Dalam perjalanan saya kali ini, saya terus mengulas tentang “detik”. Usia kehidupan kita terus berkurang seiring berlalunya detik demi detik. Kita melihat seorang Bodhisatwa lansia berusia 90-an tahun yang mulai bergabung dengan Tzu Chi saat berusia 70-an tahun. Meski kesehatannya kurang baik, dia tetap tidak menyerah dan menggenggam waktu untuk bersumbangsih. Demikianlah insan Tzu Chi. Mereka memanfaatkan kehidupan untuk melakukan hal yang bermakna dan bersumbangsih bagi dunia dengan gembira dan tanpa pamrih. Inilah kekosongan tiga aspek dana. Apakah kalian bisa merasakannya?

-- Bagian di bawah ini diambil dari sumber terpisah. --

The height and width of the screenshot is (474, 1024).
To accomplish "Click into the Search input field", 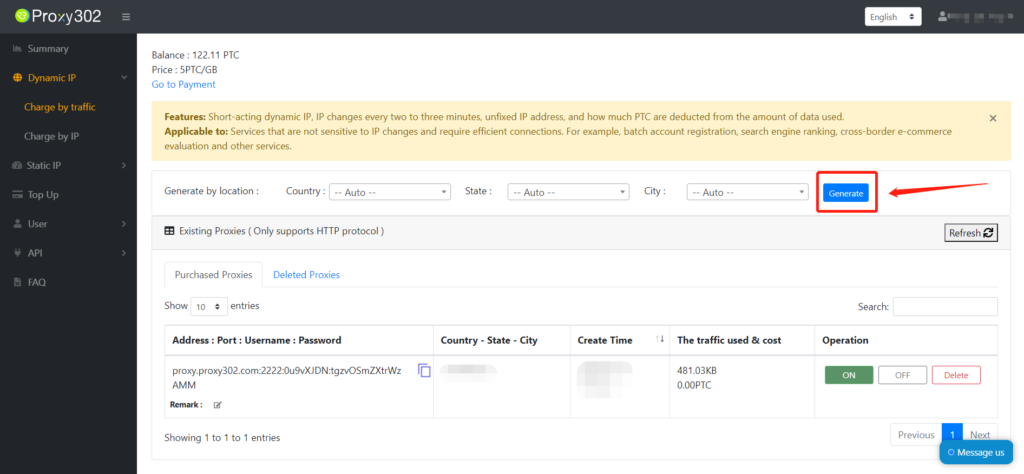I will (944, 306).
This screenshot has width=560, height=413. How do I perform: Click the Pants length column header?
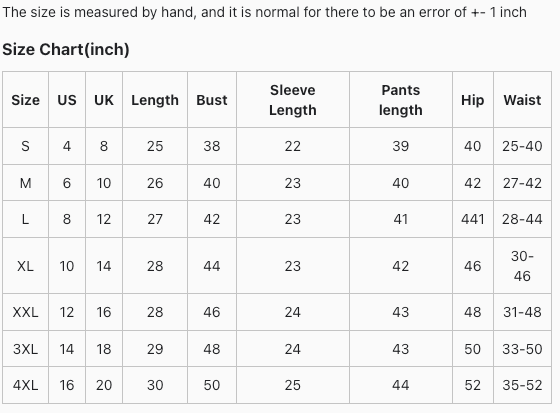click(x=401, y=100)

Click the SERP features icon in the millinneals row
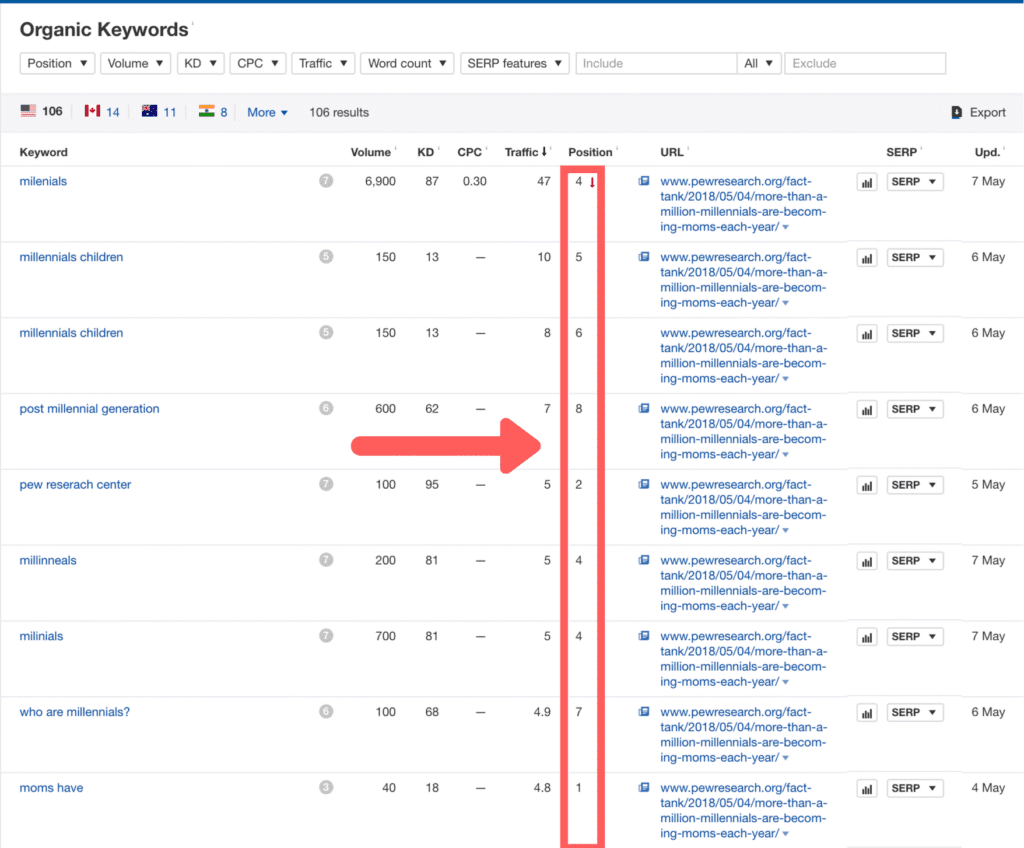tap(644, 561)
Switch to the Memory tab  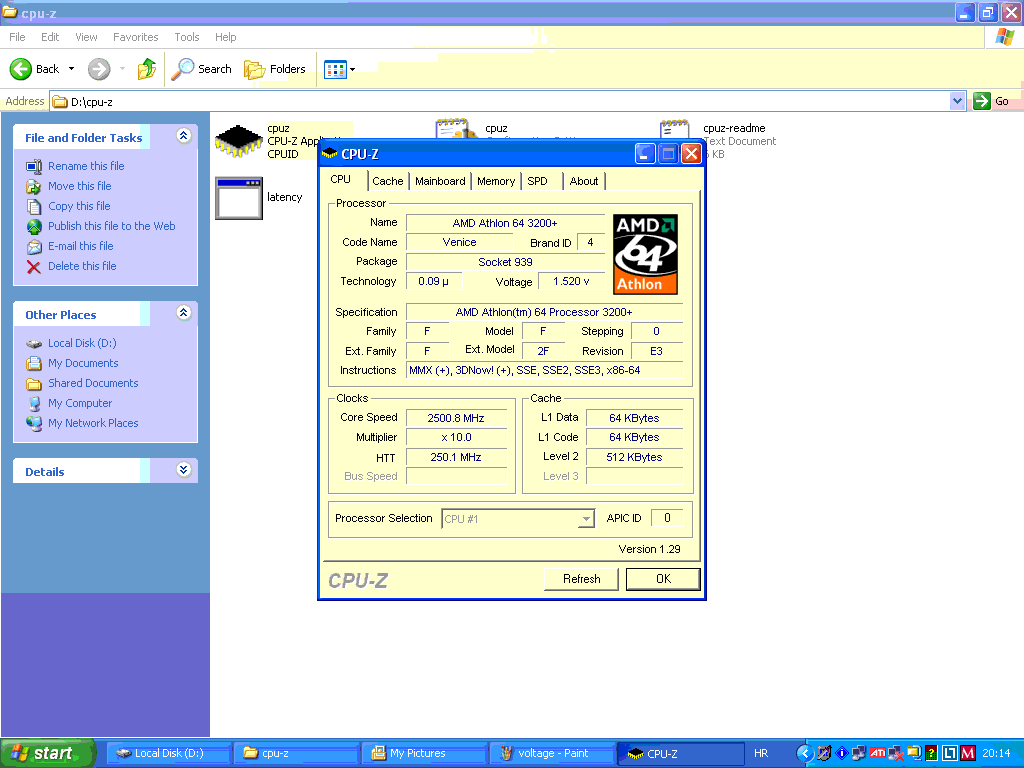pyautogui.click(x=496, y=181)
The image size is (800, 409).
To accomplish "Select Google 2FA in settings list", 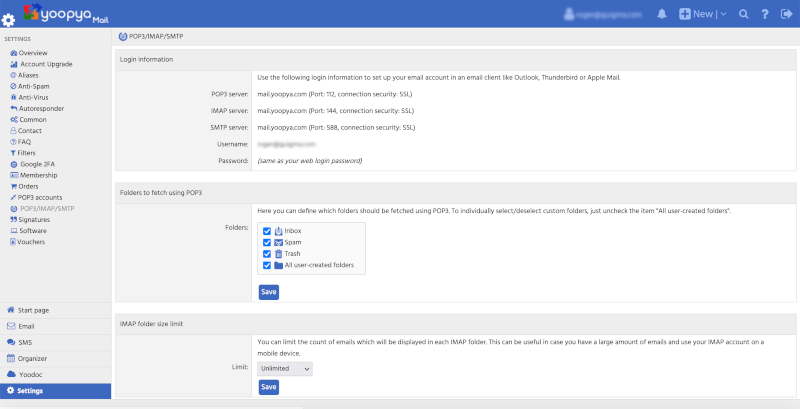I will 40,163.
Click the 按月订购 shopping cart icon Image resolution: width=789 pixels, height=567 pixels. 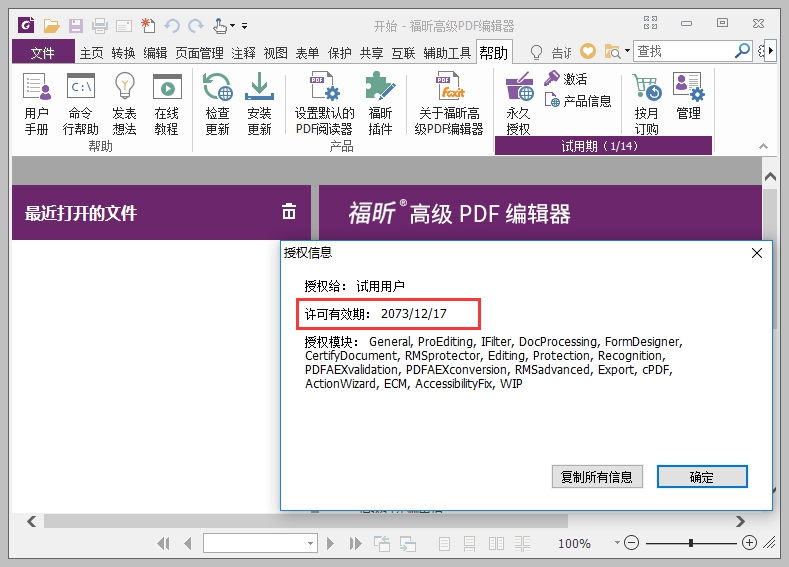(x=647, y=87)
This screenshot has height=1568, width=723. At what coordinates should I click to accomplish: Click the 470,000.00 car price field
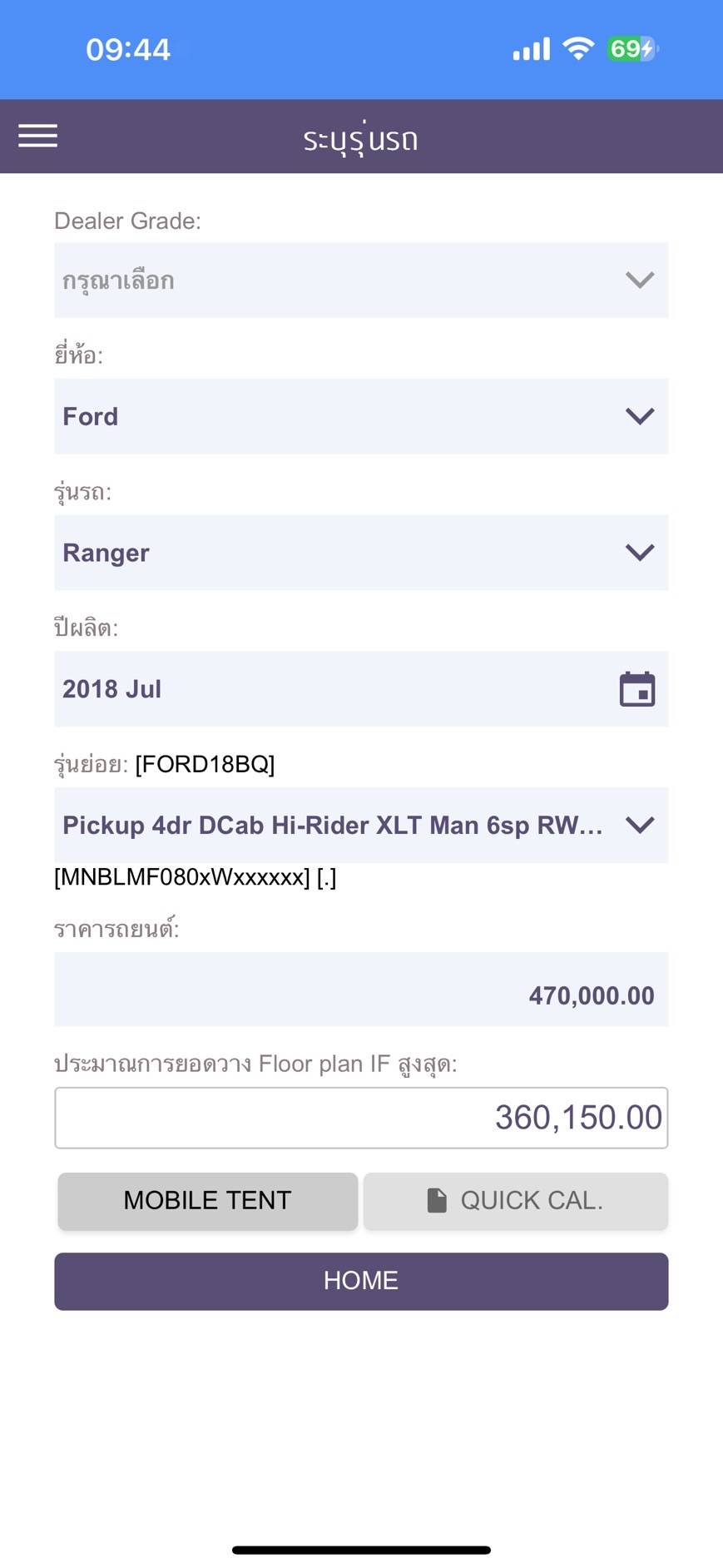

Sejelas apa pun saya mengulasnya, tidak ada yang bisa merasakannya. Jadi, yang terbaik ialah mempraktikkannya secara langsung. Bagaimana mengasihi bumi? Bagaimana menjaga ketenteraman dunia? Kita harus bertindak secara nyata. Untuk menjaga ketenteraman dunia, pertama-tama kita harus menyucikan hati manusia. Semua orang harus membina ketulusan agar ketulusan ini dapat menjangkau para Buddha dan Bodhisatwa. Ini membutuhkan tindakan nyata. Saya mendengar seorang ilmuwan yang berasal dari Amerika Serikat berbagi tentang sel otak dan salah satu bagian otak yang penuh welas asih dan altruisme (mengutamakan kepentingan orang lain –red).

 

“Ya, ada satu bagian yang disebut saraf altruisme. Bagian ini akan dipertahankan karena bermanfaat untuk perkembangan makhluk hidup. Saat suatu perbuatan bermanfaat untuk kelangsungan hidup, kita merasa bagai mendapat penghargaan saat melakukannya. Contohnya makan yang merupakan naluri kita. Kita merasa gembira saat makan. Jadi, saat kita membangkitkan welas asih dan mencurahkan perhatian pada orang lain, kita juga merasa bagai mendapat penghargaan. Kita merasakan sukacita dalam Dharma dan merasa penuh pencapaian,” kata Xu Yue-ying, relawan daur ulang Tzu Chi berusia 96 tahun.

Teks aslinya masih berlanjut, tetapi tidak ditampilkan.